Stated exercise
Retype the part of the data that opens with the line containing "You are a computer-use" and closes with the line containing "click(x=221, y=307)". Copy only those lines, keeping both end lines.

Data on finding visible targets
○ ○ ○ ○ ○ ○ ○

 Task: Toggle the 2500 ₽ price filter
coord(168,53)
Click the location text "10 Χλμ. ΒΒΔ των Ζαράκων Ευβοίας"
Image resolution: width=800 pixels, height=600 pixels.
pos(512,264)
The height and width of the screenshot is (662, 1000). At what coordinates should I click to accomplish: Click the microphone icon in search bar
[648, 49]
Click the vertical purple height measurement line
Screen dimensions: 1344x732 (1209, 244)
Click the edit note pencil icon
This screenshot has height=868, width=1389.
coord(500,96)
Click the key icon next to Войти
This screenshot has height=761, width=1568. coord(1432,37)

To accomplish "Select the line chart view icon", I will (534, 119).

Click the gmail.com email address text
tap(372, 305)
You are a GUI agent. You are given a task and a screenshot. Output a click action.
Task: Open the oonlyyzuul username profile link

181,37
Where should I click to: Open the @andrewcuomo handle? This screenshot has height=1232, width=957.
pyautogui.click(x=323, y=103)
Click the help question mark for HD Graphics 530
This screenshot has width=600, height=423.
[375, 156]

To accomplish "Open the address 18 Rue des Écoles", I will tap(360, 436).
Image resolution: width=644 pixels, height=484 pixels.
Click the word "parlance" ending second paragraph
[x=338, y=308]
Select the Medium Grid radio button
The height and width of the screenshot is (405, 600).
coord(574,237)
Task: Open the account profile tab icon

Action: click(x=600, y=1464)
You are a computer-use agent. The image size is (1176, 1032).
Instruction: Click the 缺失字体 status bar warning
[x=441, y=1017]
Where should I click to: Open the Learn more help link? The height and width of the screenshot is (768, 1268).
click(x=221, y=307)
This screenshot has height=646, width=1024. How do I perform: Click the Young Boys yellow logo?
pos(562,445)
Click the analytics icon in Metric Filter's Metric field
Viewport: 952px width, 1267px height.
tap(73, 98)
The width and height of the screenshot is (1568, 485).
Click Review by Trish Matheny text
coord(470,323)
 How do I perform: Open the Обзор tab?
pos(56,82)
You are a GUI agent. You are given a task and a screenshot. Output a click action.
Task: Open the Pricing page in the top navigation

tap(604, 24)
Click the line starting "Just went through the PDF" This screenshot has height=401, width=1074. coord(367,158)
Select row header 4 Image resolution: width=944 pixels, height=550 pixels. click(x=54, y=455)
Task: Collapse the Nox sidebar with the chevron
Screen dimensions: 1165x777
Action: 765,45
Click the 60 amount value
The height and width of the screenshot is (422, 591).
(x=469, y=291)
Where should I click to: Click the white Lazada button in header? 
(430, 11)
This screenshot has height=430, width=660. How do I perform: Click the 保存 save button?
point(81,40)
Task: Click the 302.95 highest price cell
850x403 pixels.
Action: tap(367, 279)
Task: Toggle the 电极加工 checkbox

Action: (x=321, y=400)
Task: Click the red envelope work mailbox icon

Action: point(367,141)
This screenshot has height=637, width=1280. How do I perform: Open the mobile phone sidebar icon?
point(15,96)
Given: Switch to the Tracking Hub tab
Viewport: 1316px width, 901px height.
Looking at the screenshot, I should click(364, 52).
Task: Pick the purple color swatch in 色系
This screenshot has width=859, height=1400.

○ ○ ○ ○ ○ ○ ○

Solved problem
You are a computer-use agent. The image size is (1176, 1032).
Instruction: Click the 缺失字体 status bar warning
[x=441, y=1017]
Where should I click to: Open the Learn more help link? The height and width of the screenshot is (768, 1268).
click(x=221, y=307)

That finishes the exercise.